В моих сновидениях это мерцающий сквозь густой туман свет свечи.
Так вот, ты стоишь внизу, смотришь вверх, и хоть не видишь и не слышишь, а знаешь, веришь, что она сейчас появится, непременно появится, потому что иначе быть не может, не может свет гореть зря, она придет и положит конец ожиданию и тревоге, даст глотнуть воздуха. Она придет, посмотрит сверху, увидит тебя, и с удивлением и интересом в глазах начнет спускаться по лестнице. А ты пойдешь ей навстречу, и на середине лестничного марша вы встретитесь.
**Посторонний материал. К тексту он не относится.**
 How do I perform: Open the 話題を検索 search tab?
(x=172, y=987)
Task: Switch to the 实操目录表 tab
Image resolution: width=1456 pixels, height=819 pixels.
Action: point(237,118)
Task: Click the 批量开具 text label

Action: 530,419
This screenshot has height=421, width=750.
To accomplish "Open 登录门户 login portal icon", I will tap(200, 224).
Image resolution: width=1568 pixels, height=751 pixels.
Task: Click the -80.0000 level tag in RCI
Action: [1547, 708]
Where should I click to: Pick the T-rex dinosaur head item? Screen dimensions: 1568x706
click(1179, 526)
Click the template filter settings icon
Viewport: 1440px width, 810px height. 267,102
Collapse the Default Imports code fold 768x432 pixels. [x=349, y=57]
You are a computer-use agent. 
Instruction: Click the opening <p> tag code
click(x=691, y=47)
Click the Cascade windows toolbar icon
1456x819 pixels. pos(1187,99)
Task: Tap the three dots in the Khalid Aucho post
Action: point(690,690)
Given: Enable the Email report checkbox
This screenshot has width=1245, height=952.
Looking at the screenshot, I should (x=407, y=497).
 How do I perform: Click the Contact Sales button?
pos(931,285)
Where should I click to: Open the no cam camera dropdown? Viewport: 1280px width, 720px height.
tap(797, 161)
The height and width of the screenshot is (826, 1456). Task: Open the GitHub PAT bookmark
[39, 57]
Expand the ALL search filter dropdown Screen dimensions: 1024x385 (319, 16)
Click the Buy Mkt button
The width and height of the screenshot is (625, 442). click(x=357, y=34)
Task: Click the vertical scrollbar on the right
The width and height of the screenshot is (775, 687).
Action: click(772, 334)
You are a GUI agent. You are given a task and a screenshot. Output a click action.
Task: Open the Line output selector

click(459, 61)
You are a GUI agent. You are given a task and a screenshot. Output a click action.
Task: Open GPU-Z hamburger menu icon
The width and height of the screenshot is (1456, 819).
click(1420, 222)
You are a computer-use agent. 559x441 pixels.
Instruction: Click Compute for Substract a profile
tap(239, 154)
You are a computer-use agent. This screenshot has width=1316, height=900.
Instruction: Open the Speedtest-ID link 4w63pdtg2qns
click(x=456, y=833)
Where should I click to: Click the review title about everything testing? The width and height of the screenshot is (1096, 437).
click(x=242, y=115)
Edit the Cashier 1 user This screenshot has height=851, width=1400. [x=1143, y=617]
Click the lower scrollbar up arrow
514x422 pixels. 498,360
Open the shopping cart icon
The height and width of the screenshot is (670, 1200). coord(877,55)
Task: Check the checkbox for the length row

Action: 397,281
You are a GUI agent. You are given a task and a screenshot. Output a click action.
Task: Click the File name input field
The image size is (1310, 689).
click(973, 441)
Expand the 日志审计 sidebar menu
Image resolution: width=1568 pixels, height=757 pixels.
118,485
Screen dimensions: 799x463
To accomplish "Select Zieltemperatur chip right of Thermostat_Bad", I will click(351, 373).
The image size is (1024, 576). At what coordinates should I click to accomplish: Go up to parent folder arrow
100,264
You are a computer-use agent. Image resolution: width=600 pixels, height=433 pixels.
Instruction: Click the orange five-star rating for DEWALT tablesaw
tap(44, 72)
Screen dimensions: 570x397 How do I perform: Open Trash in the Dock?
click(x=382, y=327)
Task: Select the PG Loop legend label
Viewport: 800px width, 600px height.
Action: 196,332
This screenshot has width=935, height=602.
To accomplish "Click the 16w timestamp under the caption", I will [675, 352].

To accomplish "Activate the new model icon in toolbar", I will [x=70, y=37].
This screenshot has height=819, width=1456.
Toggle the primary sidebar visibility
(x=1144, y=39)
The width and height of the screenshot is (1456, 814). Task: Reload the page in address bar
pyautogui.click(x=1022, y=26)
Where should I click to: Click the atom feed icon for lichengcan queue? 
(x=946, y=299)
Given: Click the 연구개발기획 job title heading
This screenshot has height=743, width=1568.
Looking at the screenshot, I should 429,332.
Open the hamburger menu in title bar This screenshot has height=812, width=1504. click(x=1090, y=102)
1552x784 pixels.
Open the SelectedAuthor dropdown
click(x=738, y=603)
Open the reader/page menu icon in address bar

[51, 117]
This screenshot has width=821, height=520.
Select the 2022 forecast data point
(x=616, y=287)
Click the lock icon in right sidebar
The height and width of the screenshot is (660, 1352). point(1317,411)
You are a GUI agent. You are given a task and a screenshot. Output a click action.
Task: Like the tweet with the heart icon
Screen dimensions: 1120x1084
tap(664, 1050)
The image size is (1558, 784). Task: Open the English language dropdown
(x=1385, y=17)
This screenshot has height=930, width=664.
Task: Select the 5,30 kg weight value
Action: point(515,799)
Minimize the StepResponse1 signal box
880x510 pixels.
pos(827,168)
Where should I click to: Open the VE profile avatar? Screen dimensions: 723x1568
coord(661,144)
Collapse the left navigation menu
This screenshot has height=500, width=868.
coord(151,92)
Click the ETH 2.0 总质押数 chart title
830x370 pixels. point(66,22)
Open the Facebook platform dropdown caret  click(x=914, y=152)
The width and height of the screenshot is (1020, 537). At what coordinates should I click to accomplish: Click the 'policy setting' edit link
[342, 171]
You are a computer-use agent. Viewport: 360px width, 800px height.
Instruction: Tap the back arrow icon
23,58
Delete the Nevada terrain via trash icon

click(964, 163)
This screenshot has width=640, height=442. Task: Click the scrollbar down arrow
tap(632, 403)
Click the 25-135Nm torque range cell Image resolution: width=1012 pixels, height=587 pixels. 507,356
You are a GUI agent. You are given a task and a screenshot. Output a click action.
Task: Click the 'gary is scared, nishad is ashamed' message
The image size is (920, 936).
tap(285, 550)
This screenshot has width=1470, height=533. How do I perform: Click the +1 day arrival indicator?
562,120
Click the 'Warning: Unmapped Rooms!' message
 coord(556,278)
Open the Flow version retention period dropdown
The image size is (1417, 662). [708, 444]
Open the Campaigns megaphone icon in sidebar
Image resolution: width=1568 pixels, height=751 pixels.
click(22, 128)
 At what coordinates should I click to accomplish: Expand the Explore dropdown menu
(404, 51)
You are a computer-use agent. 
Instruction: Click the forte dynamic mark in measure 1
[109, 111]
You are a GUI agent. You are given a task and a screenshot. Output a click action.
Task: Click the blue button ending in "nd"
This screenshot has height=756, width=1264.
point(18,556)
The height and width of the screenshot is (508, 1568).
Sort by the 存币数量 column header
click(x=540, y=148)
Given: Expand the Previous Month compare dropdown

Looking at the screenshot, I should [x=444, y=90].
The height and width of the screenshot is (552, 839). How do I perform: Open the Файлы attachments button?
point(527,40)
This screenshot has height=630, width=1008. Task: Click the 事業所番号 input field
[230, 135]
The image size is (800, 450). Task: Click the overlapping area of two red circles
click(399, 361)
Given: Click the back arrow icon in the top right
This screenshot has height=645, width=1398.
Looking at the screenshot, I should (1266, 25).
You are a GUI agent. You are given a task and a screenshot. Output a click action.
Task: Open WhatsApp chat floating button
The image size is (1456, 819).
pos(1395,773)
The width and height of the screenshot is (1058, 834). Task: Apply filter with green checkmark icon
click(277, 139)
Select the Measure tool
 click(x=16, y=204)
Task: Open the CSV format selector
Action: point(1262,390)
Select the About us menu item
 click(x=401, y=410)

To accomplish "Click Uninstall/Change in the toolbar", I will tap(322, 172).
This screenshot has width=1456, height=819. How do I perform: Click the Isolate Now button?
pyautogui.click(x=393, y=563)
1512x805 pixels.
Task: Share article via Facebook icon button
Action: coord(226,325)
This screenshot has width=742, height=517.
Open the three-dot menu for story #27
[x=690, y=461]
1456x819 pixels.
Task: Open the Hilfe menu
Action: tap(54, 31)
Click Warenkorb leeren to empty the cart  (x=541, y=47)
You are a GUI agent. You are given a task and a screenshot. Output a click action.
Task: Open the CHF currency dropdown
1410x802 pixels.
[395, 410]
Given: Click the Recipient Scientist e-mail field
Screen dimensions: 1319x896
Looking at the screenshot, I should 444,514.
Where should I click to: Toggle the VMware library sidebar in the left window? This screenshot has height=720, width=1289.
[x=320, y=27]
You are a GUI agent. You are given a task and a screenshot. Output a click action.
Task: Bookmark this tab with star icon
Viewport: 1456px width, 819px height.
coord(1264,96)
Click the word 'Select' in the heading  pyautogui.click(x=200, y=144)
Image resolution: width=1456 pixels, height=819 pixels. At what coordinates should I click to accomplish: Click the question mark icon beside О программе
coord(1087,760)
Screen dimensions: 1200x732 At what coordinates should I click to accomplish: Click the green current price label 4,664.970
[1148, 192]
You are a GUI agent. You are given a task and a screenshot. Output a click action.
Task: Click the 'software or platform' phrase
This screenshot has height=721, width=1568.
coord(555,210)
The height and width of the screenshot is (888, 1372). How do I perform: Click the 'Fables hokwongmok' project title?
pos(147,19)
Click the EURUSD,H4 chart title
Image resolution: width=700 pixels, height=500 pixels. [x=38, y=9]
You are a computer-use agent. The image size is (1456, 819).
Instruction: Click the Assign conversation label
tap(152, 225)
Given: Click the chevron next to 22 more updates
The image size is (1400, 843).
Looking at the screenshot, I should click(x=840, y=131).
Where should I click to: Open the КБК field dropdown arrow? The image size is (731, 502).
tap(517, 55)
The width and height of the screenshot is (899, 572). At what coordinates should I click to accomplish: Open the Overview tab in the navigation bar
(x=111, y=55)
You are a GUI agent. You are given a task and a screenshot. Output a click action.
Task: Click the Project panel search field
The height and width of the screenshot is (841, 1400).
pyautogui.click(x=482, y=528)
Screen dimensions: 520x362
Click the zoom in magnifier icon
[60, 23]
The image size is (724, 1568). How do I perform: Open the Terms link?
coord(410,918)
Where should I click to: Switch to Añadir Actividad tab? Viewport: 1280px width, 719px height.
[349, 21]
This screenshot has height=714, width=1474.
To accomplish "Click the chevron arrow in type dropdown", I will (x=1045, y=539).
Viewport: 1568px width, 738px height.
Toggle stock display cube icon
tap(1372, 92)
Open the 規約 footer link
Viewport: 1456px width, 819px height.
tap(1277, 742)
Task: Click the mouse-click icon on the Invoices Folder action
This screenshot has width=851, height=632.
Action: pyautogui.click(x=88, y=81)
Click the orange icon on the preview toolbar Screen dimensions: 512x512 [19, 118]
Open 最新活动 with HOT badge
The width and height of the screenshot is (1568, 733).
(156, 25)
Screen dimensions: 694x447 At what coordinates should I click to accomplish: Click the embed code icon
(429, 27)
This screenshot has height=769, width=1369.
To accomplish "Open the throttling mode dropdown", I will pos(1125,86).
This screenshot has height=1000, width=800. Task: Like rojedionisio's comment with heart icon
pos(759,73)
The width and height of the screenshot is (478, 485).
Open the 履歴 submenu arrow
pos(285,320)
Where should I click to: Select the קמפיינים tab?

Ты погладишь ее легкие, белоснежные, пахнущие утренней росой волосы, потрешься лицом об ее грудь, поцелуешь в глаза. И что-то тебя уколет в грудь и ты скажешь: "не уходи". И все.
Ты останешься один, как перст, в этом серо-желтовато-красноватом тумане, в этом слабом, мерцающем свете. Если на свете есть сто разновидностей одиночества, то эта - сто первая.
... Встанешь с постели, пойдешь на кухню, откроешь кран и залпом выпьешь стакан холодной воды. Вернувшись, снова уляжешься в постель, закроешь глаза и попытаешься вернуться в свой сон, увидеть его продолжение. Но и заснув, ничего такого уже не увидишь, а так, чепуху какую-нибудь нестоящую. Но в чем я убежден, так это в том, что все сны, некогда виденные человеком, спустя годы, пять, десять или пятьдесят лет, смотря по тому, как судьба распорядится, - непременно вернутся к нему. Я сам это не раз испытал на себе. Проснувшись однажды поутру, ты вспомнишь вдруг какое-то мгновенье своей жизни, чаще всего детства или юности, давно и, казалось бы, напрочь забытое событие или чей-то взгляд, голос - да так явственно, так выпукло, так сильно. Потом ты вспомнишь, что во сне ты ел арбуз и слышал этот самый голос, и этот арбуз и голос отпирают в твоем мозгу одну из наглухо запертых дверей. К этому роду снов относятся и мои любимые сны. И если откровенно, кто из нас не мечтает вернуть хоть на миг свое прошлое, прожить его еще раз?..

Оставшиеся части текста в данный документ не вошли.